Константин Эдуардович, как всегда, был внимателен и благожелателен. Он радовался моим успехам и удачам в опытах и огорчался, если у меня что–либо не ладилось, а последнее случалось и нередко, – то не удавалось получить хороших кормов для лабораторных животных, то внезапно выходила из строя аэроионификационная аппаратура, то приключалось еще что–нибудь неожиданное. Приходилось все начинать сначала. И так – в мучительных неудачах и неполадках – проходили месяцы. При очередном моем посещении К. Э. Циолковский задавал первый вопрос:
– Ну, как опыты?
И если получал положительный ответ, то лицо его расплывалось в улыбку, и он говорил:
– Слава богу, радуюсь за вас!.. Слова его были искренни и сердечны.

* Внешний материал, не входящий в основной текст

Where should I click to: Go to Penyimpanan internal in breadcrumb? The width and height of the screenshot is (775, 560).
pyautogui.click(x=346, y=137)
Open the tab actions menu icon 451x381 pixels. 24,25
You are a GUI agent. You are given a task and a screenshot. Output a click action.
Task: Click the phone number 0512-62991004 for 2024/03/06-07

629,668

Когда опыты давали бесспорный результат, я шел к Константину Эдуардовичу и демонстрировал ему свои таблицы. Он качал головой и говорил:
– Убедительно!..
Нередко, особенно в летние месяцы, он заходил к нам, хотя мы жили в противоположном конце города, и оставался обедать, а после обеда мы вели нескончаемые разговоры на самые различные темы. Поздно вечером я провожал его до дверей его дома на Коровинской улице (ныне – улица Циолковского).

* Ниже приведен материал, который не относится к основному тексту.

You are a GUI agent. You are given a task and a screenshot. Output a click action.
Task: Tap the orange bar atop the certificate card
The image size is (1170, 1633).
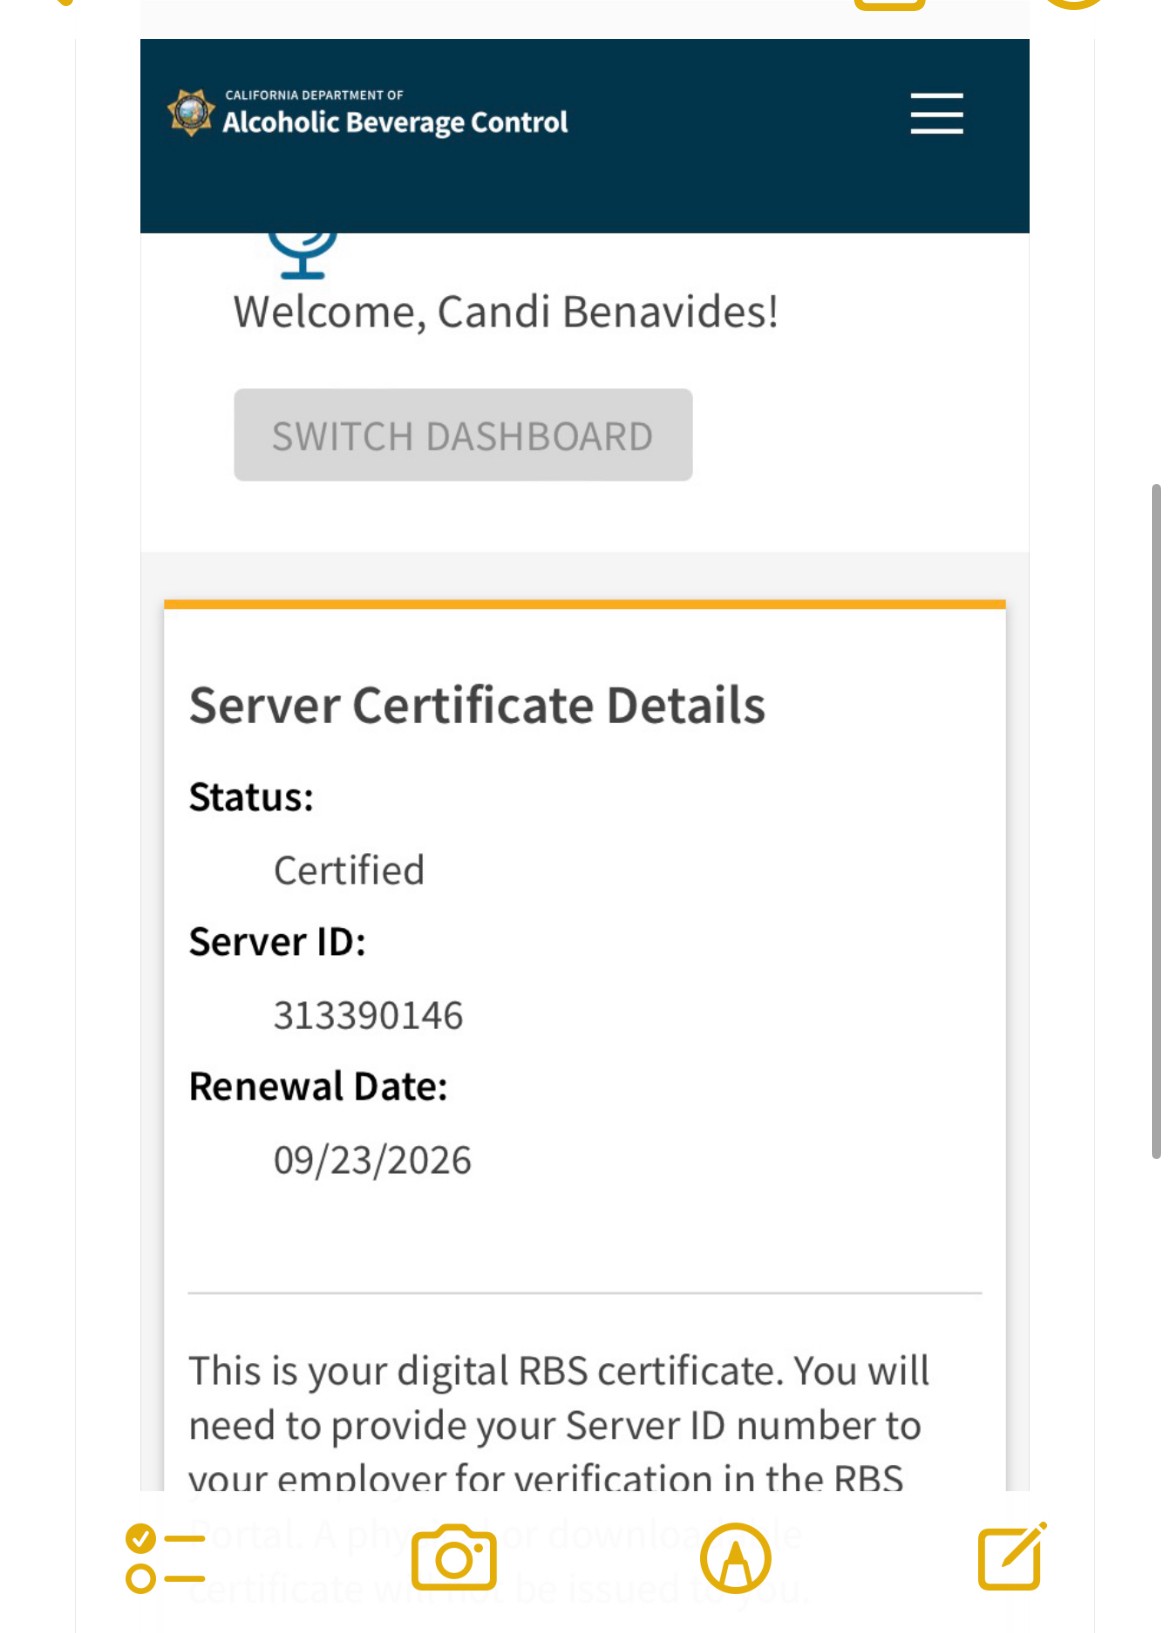[584, 604]
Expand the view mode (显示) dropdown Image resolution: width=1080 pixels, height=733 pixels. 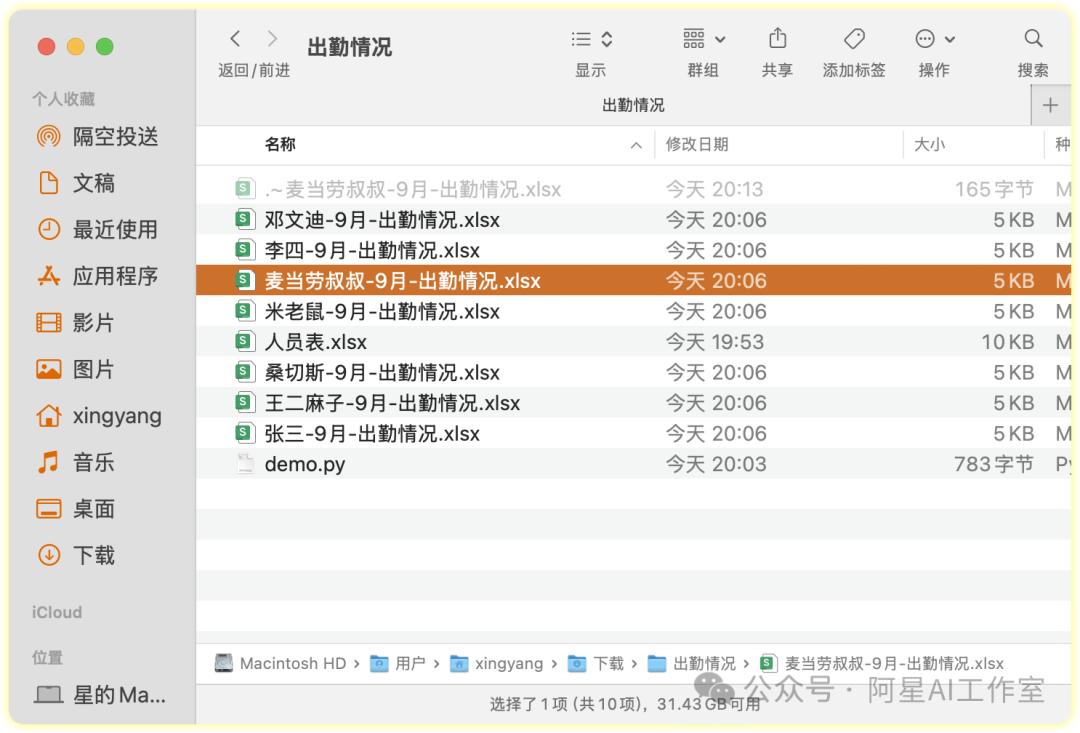coord(592,40)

Ответ профессора Аррениуса очень понравился Константину Эдуардовичу.
– Знаменитый ученый, – сказал он, когда я прочел ему полученное письмо, – не только одобряет и хвалит ваши опыты. Он приглашает вас приехать к нему для совместной работы и не как ученика, а как сотоварища для совместной работы. Эта оценка профессора Аррениуса – лучшее свидетельство того, что вы стоите на правильном пути! От души поздравляю вас, Александр Леонидович! Ведь именно Аррениус сыграл в свое время в моих термодинамических воззрениях главную роль – он отстаивал вечную молодость Вселенной и не признавал энтропии открытых систем!
Но никто, пожалуй, не истратил столько сил, сколько истратил их Константин Эдуардович, чтобы возможно шире распространить мнение Аррениуса о моих работах. Он рассказывал об этом письме всем, кого встречал.
– А сами вы, Константин Эдуардович, как относитесь к этим работам? – спрашивали его.
– Это очень серьезные и нужные исследования… Отзыв К. Э. Циолковского о моих исследованиях был все же первым добрым откликом. Мало того, он пожелал, чтобы я создал ему отрицательно ионизированный воздух в его светелке.
От старых времен у него сохранилась детская электростатическая машина. Я как–то до самого вечера провозился у Константина Эдуардовича на веранде, пытаясь исправить эту машину. Но она была очень старой, с оборванными и отклеенными станиолевыми листочками, и мой труд пропал даром. Подклеенные столярным клеем листочки, высохнув, отклеивались. Диск был сильно покороблен, вращался плохо, и его точки при вращении описывали самые сложные кривые… Наконец, увидя безуспешность моих попыток исправить машину, я предложил Константину Эдуардовичу принимать сеансы аэроионотерапии у меня в лаборатории. Однако из этого ничего не вышло. После двух–трех сеансов он стал делать пропуски. Свободного времени у него было мало, да и ходить к нам часто ему было трудно и далеко.